Philip strikes up a friendship with Athelny, one of his patients, and quickly becomes a regular at the man's family Sunday dinners. He attracts the attention of Athelny's oldest daughter Sally, but when he sees the homeless Mildred in the street, he offers her and her baby a place to stay. The relationship is platonic, and Mildred becomes increasingly enraged by Philip's apparent lack of interest in her. When he spurns her physical advances, she chases him out of his home and then burns his money and trashes his apartment. Philip catches pneumonia and is nursed back to health by Griffiths, who eventually takes him to the hospital charity ward where Mildred is dying. With the burden of his obsession lifted by her death, Philip returns to Sally.

==Principal cast==
- Paul Henried as Philip Carey
- Eleanor Parker as Mildred Rogers
- Edmund Gwenn as Athelny
- Janis Paige as Sally Athelny
- Patric Knowles as Harry Griffiths
- Isobel Elsom as Mrs. Athelny
- Alexis Smith as Norah Nesbitt
- Henry Stephenson as Dr. Tyrell
- Una O'Connor as Mrs. Foreman
- Matthew Boulton as Mr. Foreman
- Doris Lloyd as Landlady

==Production==
The first screen adaptation, filmed in 1934, made a star of Bette Davis who, frustrated with the unsubstantial roles she was being assigned at Warner Bros., had campaigned long and hard for Jack L. Warner to release her to RKO to make the movie.

In 1944, hoping he could do for another of his contract players what the first film had done for Davis, Warner decided to give the part of Mildred to Eleanor Parker, at the time better known for sweet young lady roles. Director Goulding, unconvinced she could handle it, tested Parker twice before he decided she could pull it off. To prepare, Parker studied the Cockney dialect with character actress Doris Lloyd, who had a small supporting role in the film. She perfected it so well British extras thought she was one of them.

To explain the non-English accent of Philip Carey, portrayed by Paul Henreid, reference was made to his Austrian mother. Henreid was actually too old for the role and was fitted with a blond wig to disguise his age.

Henreid wrote in his memoirs that he felt the original script "was very well written" but that Goulding rewrote it throughout the shoot. He did not get along with Goulding, disagreeing as to how scenes should be played and taking too many long takes.

The film was completed in 1944 but, following a disastrous preview screening, was shelved for two years.

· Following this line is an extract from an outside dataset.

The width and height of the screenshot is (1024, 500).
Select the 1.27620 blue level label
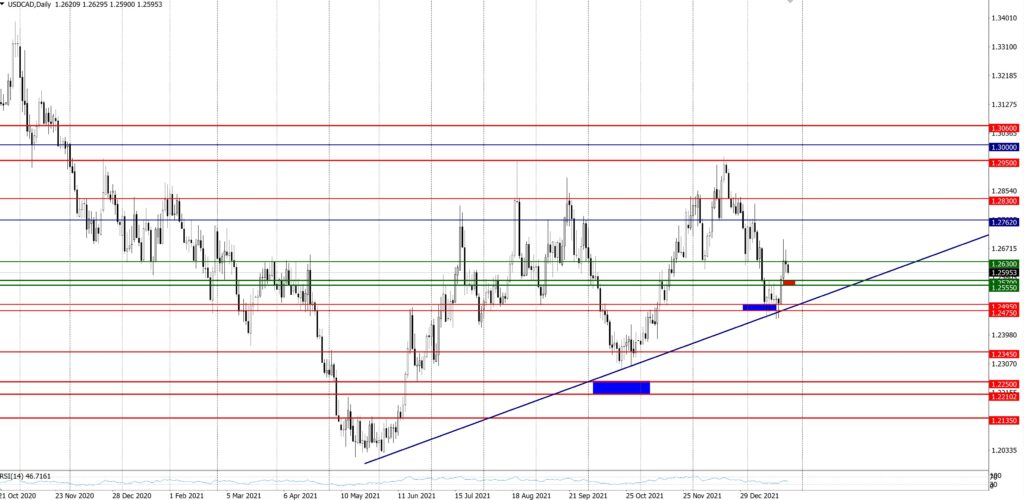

After edits that lost Parker some of her best moments (a death scene showing her ravaged by illness was considered too grim for audiences and cut) and severely reduced Alexis Smith's performance from a lead to a supporting character, it was released to mostly poor reviews and largely ignored by the moviegoing public.

Henreid said after the preview that he suggested via his agent Lew Wasserman that producer Blanke redo the print and use pick-ups to help recut the film. He says that as a result "we ended up with a good film."

==Critical reception==
In his review in The New York Times, Bosley Crowther described the remake as "a pale and pedestrian repeat ... so manufactured and dramatically inert that even those who did not see the original will likely find it disappointingly dull ... the role of Philip Carey is performed by Paul Henreid in a highly self-conscious and completely unconvincing style ... a girl named Eleanor Parker wiggles and whines so elaborately in the role of the licentious waitress that her manner seems almost in jest ... Edmund Goulding, the director, must share a part of the blame for the stuffed and mechanical performance of these two characters ... although the screen-writer, Catherine Turney, didn't help matters any here ... Of Human Bondage, in this version, is pretty much of a thorough-going bore."

Variety said the film "has been given excellent period mounting to fit early London background, is well-played and directed in individual sequences, but lacks overall smoothness ... Edmund Goulding's direction gets good work out of the cast generally, and helps interest, although most of major characters carry little sympathy."

TV Guide says, "Henreid and Parker do admirable jobs, though they certainly don't match Leslie Howard or Bette Davis ... Though by no means a great picture ... [it] is certainly an entertaining one."